How to determine annotation quality?
As mentioned in the last post, how do go about determining annotation quality? We have seen other approaches use, for example, the underlying data structure. These mean we cannot use the same approach on all databases. The only thing we can guarantee is that all databases that store annotations do so in text; either structured or unstructured. Given this, we aim to create a generic quality metric for annotation based purely on free text.
As we are looking at, in essence, structured language it is no surprise we came across linguist work, done by George Zipf, that appeared promising. Zipf’s Law, named unsurprisingly after George Zipf, is an empirical power law. Basically it shows that the occurrence of a word is inversely proportional to its rank (i.e. the most common word is ranked 1st, second most common ranked 2nd, and so on). When this data is plotted on a log-log plot, we typically see a straight line. Zipfian distributions have been seen in various natural and man made phenomena, such as earthquakes, city sizes and web pages on the Internet.
An obvious observation is that depending on the text used the graph will vary slightly, and thus, so will the exponent of the line (α). Indeed, one paper has shown a pattern emerging. Text that is seen to be of very poor quality or incomprehensible (e.g. writings by small children) has &alpha values below 1.6 and above 2.4. In between these values we have text that is of readable quality, but differs slightly.

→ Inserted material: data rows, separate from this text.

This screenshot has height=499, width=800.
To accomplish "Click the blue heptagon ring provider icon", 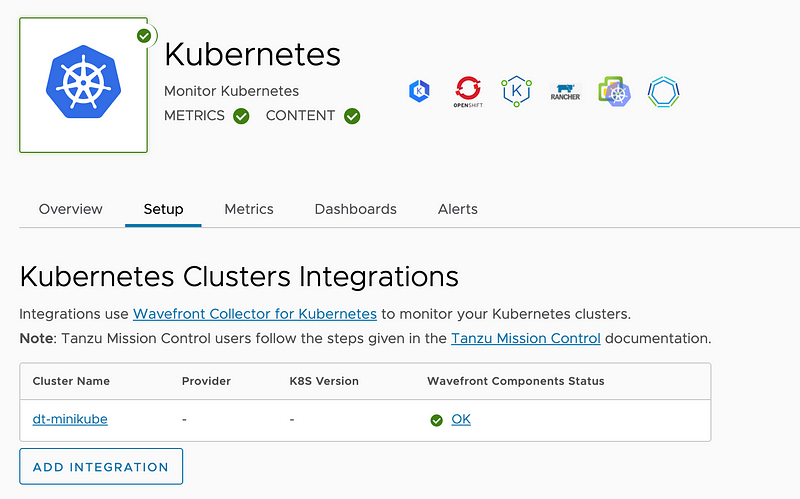I will click(663, 92).
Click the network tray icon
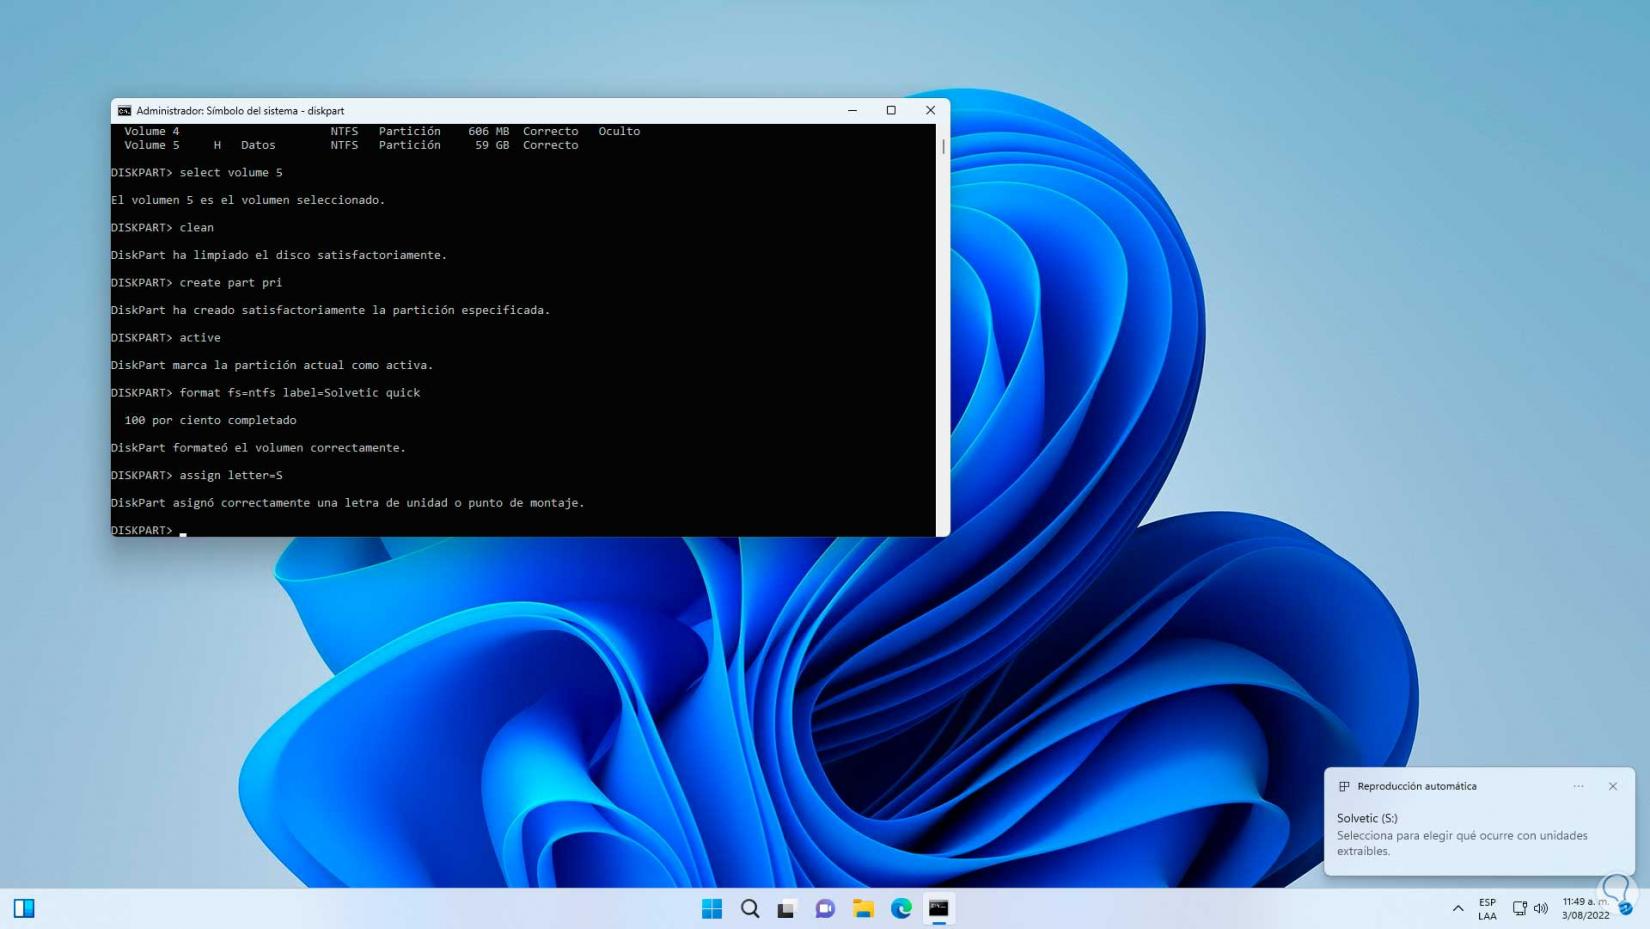Viewport: 1650px width, 929px height. [x=1519, y=908]

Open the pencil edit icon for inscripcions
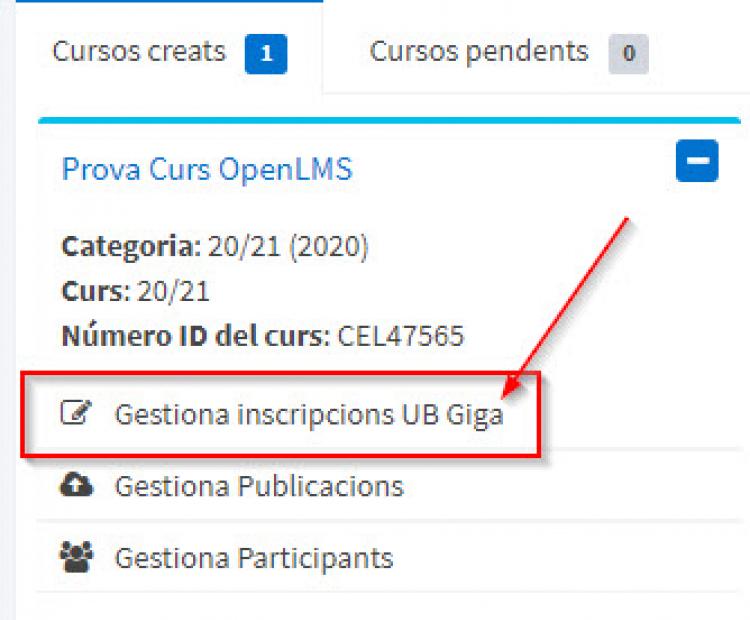click(x=72, y=413)
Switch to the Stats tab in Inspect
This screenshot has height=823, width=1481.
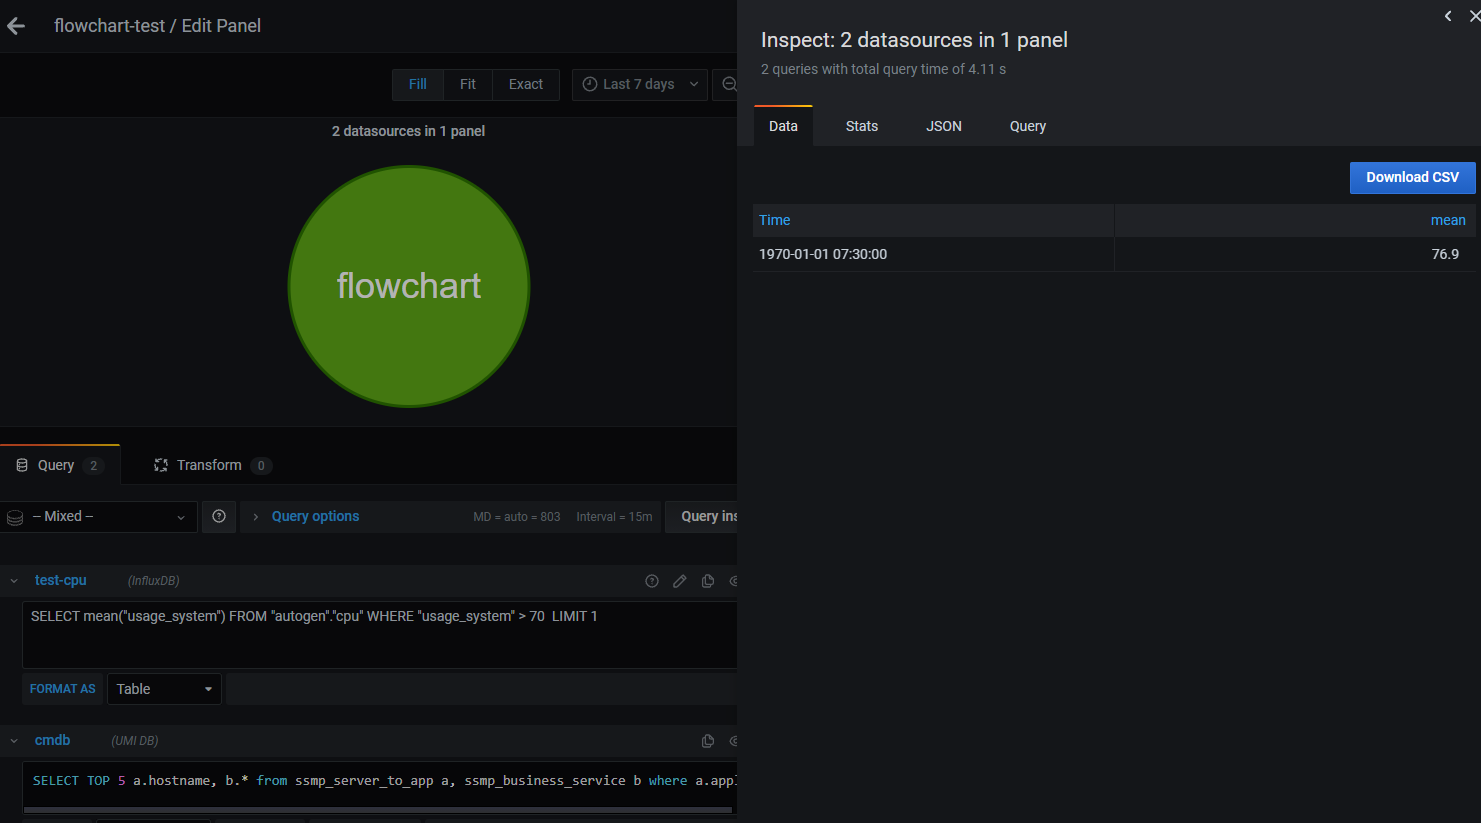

We see that text that favors the reader (e.g. the text is very well written, using specific terms) gets a different score to those that favor the writer (e.g. they write with generic terms). These are summarised below:
- α < 1.6 – Text is incomprehensible
- 1.6 < α < 2 – Favors the writer
- α = 2 – Equal effort levels
- 2 < α < 2.4 – Favors the reader
- α > 2.4 – Text is incomprehensible
This ties in with The Principle of Least Effort, also formulated by George Zipf, that states humans will typically take the path requiring least effort to obtain their goal. Given this, we would expect annotations that computer generated to show an α value less than 2, whilst manually curated annotations to obtain a score greater than 2. Should we obtain these results from some sample database, then this approach would appear to hold promise as the basis of a quality metric.